Pixel coordinate grounding data

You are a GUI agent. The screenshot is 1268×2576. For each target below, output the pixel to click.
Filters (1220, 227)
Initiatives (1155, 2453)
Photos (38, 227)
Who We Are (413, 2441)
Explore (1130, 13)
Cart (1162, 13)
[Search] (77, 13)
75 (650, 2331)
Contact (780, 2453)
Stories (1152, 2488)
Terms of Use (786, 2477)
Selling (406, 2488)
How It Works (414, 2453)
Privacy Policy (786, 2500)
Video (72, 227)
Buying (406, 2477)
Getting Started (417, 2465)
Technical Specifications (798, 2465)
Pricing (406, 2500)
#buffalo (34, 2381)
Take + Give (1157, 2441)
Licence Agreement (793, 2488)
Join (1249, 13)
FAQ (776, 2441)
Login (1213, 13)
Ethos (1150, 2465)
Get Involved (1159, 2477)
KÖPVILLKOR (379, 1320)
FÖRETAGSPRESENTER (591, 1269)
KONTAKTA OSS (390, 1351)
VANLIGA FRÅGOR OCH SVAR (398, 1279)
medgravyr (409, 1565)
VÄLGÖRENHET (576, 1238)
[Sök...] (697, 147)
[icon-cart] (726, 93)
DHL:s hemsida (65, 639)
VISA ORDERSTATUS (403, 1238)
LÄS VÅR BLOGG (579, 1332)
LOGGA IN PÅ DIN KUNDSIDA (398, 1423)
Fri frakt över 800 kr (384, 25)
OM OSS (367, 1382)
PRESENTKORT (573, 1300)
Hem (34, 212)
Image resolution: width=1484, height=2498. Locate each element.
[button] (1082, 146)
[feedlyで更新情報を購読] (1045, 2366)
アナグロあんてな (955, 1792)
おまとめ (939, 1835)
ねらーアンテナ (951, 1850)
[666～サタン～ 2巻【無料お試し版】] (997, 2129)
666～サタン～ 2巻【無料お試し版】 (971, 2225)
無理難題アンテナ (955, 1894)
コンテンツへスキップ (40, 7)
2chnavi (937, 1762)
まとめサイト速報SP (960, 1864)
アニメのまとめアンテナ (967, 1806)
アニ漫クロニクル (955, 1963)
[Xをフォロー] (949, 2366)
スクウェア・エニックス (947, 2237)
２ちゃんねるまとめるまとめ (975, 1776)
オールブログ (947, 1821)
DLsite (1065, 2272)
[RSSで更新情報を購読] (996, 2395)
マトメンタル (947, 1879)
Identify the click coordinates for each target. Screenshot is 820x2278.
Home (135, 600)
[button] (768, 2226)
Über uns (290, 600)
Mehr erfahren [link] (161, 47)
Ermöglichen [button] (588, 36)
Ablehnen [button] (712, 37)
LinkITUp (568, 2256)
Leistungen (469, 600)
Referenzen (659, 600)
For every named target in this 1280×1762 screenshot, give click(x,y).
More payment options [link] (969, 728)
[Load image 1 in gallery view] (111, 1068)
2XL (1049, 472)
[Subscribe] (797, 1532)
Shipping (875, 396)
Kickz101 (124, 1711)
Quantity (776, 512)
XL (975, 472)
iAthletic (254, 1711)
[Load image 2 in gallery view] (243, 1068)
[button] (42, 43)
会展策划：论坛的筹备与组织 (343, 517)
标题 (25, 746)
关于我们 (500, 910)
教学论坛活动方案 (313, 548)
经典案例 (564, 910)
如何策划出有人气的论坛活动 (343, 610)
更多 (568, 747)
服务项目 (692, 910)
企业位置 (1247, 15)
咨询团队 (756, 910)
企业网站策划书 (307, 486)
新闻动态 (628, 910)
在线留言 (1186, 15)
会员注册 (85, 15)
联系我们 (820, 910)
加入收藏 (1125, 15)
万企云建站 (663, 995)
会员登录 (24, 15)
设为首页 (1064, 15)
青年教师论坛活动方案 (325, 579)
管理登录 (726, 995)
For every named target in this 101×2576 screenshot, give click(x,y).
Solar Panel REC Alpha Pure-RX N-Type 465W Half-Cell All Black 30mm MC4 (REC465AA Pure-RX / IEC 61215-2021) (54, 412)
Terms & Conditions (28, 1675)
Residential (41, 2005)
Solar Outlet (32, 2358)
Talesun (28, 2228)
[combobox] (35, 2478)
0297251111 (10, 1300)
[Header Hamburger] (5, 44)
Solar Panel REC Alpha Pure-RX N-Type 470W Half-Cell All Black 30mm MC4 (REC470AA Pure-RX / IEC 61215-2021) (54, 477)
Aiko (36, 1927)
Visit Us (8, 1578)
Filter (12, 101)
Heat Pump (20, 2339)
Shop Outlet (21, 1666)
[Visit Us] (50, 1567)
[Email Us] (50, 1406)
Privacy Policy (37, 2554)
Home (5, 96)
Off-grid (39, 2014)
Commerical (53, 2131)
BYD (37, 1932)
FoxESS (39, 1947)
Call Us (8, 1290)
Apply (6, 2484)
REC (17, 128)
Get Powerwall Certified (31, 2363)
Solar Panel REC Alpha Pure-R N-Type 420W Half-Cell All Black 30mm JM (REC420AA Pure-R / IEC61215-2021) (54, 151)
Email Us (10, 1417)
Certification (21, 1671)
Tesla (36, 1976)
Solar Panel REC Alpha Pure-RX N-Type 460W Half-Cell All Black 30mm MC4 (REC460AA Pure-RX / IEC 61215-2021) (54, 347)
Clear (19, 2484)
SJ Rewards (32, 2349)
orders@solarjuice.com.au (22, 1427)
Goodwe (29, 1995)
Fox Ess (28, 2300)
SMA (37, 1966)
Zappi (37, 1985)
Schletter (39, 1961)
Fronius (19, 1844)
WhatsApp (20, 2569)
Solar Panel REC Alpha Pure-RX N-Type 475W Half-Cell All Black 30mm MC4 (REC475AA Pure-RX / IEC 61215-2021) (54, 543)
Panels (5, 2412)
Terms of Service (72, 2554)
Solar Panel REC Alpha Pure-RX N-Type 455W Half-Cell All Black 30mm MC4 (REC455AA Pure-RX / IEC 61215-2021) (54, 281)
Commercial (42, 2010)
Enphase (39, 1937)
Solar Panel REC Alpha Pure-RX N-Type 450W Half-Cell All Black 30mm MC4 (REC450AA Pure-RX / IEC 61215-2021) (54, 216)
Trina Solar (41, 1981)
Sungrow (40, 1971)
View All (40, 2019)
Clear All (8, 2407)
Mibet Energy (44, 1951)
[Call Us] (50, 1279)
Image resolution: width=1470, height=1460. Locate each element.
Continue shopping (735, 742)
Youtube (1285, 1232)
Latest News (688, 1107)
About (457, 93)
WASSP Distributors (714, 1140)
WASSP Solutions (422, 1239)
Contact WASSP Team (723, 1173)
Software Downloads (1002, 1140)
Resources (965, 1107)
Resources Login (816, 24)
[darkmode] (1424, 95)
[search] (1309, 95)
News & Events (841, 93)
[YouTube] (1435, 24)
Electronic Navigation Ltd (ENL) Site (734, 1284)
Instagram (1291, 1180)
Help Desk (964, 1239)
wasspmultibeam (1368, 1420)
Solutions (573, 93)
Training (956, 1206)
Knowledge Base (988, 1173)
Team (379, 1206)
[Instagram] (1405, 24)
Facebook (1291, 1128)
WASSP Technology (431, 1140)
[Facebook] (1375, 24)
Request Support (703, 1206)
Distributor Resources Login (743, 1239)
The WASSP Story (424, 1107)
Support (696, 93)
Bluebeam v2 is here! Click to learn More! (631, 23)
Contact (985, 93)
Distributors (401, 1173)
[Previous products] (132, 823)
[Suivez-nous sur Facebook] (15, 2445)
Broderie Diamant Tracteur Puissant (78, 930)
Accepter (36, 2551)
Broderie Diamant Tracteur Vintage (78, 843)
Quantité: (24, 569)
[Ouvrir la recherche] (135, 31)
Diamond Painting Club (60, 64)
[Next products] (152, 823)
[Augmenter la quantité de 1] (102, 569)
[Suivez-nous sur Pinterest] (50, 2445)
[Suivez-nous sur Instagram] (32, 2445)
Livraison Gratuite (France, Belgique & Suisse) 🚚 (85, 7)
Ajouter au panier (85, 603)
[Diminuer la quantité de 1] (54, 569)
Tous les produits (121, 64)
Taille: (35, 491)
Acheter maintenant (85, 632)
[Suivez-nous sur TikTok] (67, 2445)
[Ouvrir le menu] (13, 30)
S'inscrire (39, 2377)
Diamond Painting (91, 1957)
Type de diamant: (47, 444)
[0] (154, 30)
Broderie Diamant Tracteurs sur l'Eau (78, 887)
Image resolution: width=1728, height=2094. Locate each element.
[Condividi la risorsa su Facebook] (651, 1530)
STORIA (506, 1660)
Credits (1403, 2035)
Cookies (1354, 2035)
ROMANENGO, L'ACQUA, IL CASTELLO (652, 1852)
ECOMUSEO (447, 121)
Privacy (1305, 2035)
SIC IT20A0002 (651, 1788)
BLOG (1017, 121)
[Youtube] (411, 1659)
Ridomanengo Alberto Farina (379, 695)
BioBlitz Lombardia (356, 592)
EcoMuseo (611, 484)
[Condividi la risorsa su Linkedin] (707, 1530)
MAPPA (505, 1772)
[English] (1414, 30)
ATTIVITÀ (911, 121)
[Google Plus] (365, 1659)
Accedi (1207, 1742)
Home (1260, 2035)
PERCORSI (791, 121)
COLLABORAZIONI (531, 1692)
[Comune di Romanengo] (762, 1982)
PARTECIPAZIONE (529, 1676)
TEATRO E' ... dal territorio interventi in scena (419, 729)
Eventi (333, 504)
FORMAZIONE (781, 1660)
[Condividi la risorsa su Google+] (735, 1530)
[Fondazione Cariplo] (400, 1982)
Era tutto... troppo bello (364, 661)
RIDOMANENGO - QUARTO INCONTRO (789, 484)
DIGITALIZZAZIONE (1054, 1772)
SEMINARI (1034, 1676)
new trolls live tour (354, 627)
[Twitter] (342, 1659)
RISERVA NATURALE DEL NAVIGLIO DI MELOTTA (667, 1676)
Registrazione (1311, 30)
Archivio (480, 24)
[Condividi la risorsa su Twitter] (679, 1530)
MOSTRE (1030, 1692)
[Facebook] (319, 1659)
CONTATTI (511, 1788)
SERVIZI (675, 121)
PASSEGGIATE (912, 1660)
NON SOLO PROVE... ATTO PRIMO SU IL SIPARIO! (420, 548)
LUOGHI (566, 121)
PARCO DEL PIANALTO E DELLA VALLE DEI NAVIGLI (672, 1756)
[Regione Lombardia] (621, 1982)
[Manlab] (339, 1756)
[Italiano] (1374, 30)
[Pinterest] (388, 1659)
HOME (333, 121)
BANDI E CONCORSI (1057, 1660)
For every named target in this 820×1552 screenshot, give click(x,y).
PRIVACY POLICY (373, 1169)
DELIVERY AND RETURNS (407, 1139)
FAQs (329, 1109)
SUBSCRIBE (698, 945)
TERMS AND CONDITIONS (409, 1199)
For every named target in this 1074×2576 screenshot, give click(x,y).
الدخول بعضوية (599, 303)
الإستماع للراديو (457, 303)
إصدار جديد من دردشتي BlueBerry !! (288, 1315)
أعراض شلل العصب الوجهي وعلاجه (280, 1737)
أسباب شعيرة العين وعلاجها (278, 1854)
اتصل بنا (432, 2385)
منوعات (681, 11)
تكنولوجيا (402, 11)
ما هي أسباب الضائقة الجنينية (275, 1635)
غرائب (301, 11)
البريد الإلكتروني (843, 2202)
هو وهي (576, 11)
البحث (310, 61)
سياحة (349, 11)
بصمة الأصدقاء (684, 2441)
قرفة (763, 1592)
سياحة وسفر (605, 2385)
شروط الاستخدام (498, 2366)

Task - For this exercise, repeat exactly the lines of the data above from the one with "[combobox] (35, 2478)" down to the one with "Get Powerwall Certified (31, 2363)", both end lines included.

Answer box -
[combobox] (35, 2478)
0297251111 (10, 1300)
[Header Hamburger] (5, 44)
Solar Panel REC Alpha Pure-RX N-Type 470W Half-Cell All Black 30mm MC4 (REC470AA Pure-RX / IEC 61215-2021) (54, 477)
Aiko (36, 1927)
Visit Us (8, 1578)
Filter (12, 101)
Heat Pump (20, 2339)
Shop Outlet (21, 1666)
[Visit Us] (50, 1567)
[Email Us] (50, 1406)
Privacy Policy (37, 2554)
Home (5, 96)
Off-grid (39, 2014)
Commerical (53, 2131)
BYD (37, 1932)
FoxESS (39, 1947)
Call Us (8, 1290)
Apply (6, 2484)
REC (17, 128)
Get Powerwall Certified (31, 2363)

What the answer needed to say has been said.